Devletin alameti farikasının adalet olduğunu vurgulayan Cumhurbaşkanı Erdoğan, şunları söyledi: “Haksızlığa yol veren, mağduriyetleri gideremeyen, haklıya hakkını teslim edemeyen hiçbir otorite varlığını sürdüremez. Adalete olan inancın temelinden sarsıldığı bir ülkede ne yaparsanız yapın, huzuru, güveni, barışı, demokrasi ve istikrarı tesis edemezsiniz. Gerek adli gerekse idari yargıda görev yapan hâkim ve savcılarımız, milletimizin geleceği, huzuru ve esenliği adına çok önemli bir mesuliyeti yerine getirmektedir. İbn-i Haldun, ‘Basiret gözüyle bakan kimse adaletli ölçüyü bulur’ diyor. Anayasa’ya, kanuna ve hukuka uygun olarak vicdani kanaatleri doğrultusunda karar veren yargı mensuplarımızın bu bilinçle vazifelerini icra etmelerini bekliyoruz.”

“YARGININ BAĞIMSIZLIĞINA TARAFSIZLIK İLKESİNİ EKLEDİK”

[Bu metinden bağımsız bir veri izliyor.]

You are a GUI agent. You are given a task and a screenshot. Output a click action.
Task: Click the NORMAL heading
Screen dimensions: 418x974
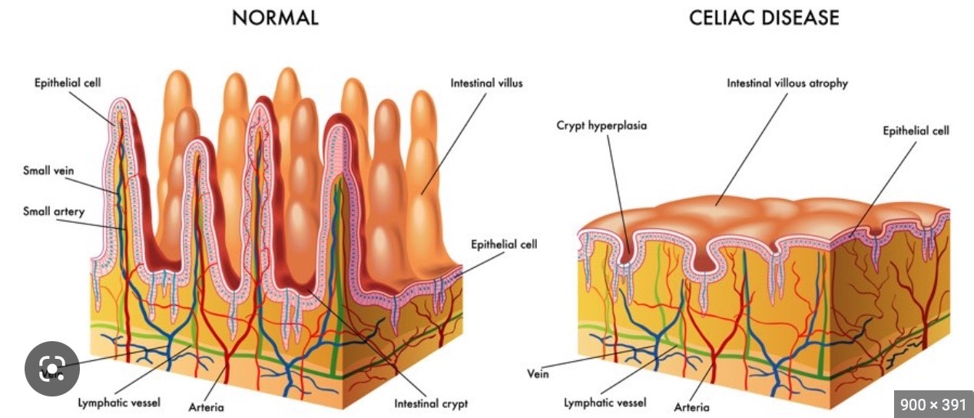(x=275, y=18)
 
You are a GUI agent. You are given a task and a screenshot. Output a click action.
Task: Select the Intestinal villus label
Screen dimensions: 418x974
(x=486, y=82)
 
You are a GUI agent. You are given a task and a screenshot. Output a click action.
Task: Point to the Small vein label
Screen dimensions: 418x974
(x=48, y=171)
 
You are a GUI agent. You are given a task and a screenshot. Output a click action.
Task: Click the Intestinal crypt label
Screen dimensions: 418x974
(x=431, y=403)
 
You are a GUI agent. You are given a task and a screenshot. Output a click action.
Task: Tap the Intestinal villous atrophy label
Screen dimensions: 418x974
(x=787, y=83)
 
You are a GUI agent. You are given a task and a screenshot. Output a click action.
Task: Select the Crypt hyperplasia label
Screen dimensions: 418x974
(x=601, y=124)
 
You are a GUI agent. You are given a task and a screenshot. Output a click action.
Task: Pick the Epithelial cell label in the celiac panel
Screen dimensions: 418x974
(x=916, y=131)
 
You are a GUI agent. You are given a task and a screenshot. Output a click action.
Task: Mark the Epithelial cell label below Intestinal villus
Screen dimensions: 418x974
(x=503, y=244)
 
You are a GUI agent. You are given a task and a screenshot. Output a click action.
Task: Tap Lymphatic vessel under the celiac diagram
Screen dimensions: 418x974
(x=605, y=402)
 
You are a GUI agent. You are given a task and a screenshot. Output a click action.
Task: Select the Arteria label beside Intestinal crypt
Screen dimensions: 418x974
(x=206, y=406)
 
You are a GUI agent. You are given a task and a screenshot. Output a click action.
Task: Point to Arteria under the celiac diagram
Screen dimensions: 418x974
(x=691, y=406)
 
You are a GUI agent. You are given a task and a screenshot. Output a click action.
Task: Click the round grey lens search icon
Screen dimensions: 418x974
(x=52, y=369)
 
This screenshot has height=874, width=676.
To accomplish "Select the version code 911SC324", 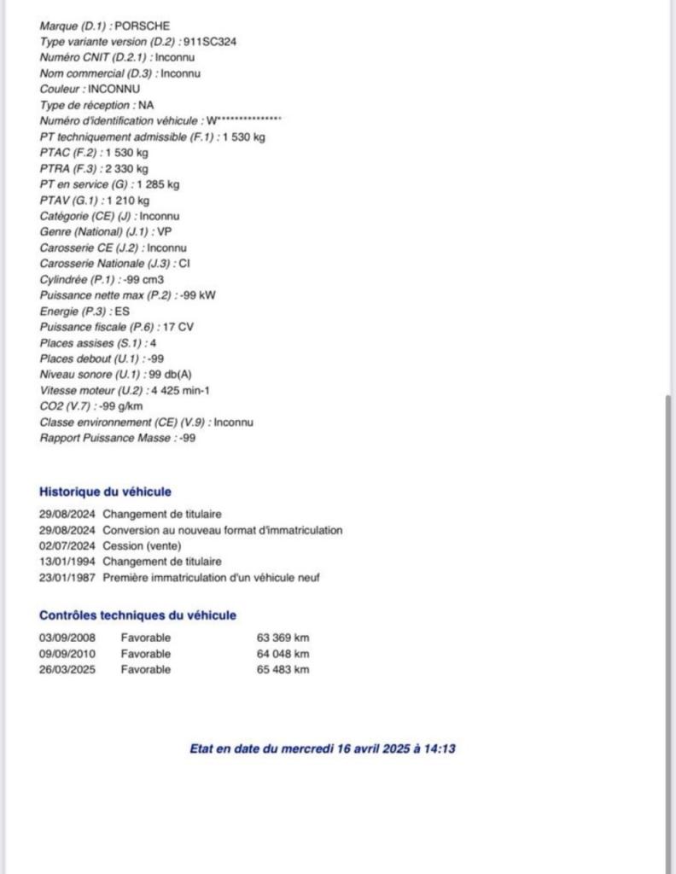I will (x=207, y=41).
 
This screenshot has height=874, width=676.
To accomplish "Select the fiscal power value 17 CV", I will (x=178, y=327).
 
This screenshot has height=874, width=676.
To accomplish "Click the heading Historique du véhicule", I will (x=105, y=492).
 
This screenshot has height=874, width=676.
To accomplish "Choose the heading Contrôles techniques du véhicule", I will (x=137, y=615).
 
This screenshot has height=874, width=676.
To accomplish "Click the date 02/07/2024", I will (x=67, y=546).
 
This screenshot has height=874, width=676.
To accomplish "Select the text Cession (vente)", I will (x=142, y=546).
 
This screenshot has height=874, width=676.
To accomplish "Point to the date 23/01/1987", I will (x=67, y=578).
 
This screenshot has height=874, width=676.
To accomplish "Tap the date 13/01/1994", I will (x=67, y=562).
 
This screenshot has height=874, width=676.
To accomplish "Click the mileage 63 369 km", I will (x=283, y=638).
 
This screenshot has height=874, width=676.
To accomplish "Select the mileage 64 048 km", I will (x=283, y=654).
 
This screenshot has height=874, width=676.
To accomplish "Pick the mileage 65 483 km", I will (x=283, y=669).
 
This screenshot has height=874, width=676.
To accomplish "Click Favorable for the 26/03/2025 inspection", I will (x=145, y=669).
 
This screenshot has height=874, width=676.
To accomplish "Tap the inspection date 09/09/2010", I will (x=67, y=654).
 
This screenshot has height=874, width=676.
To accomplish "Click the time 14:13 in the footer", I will (x=441, y=749).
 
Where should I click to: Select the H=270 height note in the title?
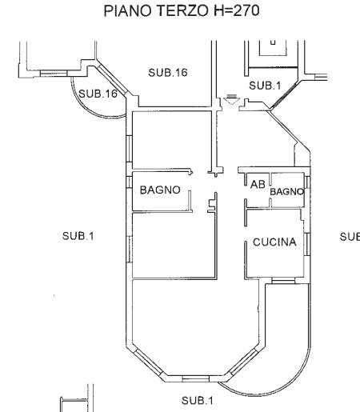tap(237, 11)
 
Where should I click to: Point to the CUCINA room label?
tap(274, 242)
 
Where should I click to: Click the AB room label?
tap(258, 184)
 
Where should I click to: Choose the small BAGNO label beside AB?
tap(286, 192)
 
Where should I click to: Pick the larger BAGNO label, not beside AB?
tap(160, 190)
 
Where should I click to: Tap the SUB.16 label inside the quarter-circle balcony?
tap(98, 94)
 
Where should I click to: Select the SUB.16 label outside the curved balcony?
tap(168, 73)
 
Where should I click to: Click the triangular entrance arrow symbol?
tap(231, 99)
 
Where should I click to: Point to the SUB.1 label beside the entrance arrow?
tap(265, 86)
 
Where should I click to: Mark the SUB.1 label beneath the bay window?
tap(198, 401)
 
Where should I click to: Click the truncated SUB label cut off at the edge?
tap(350, 237)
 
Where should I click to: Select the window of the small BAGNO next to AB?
tap(307, 182)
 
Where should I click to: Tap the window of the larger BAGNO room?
tap(129, 182)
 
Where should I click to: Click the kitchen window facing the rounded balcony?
tap(283, 281)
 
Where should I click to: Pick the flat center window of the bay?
tap(196, 378)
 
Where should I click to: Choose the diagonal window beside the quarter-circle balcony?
tap(112, 79)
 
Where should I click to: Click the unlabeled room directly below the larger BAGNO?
tap(174, 246)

Cumhurbaşkanı Erdoğan etkin, güçlü, hızlı ve erişilebilir bir adaletin hükûmetlerinin önceliklerinin en başında olduğunu, göreve geldikleri ilk günden beri hep bunun için çalıştıklarını vurguladı.

Yargı sisteminin güçlendirilmesi ve daha işlevsel bir zemine oturtulması için bugüne kadar pek çok düzenlemeyi hayata geçirdiklerini hatırlatan Cumhurbaşkanı Erdoğan, yasa ve anayasa değişikliklerini reform ve strateji belgeleriyle desteklediklerini dile getirdi.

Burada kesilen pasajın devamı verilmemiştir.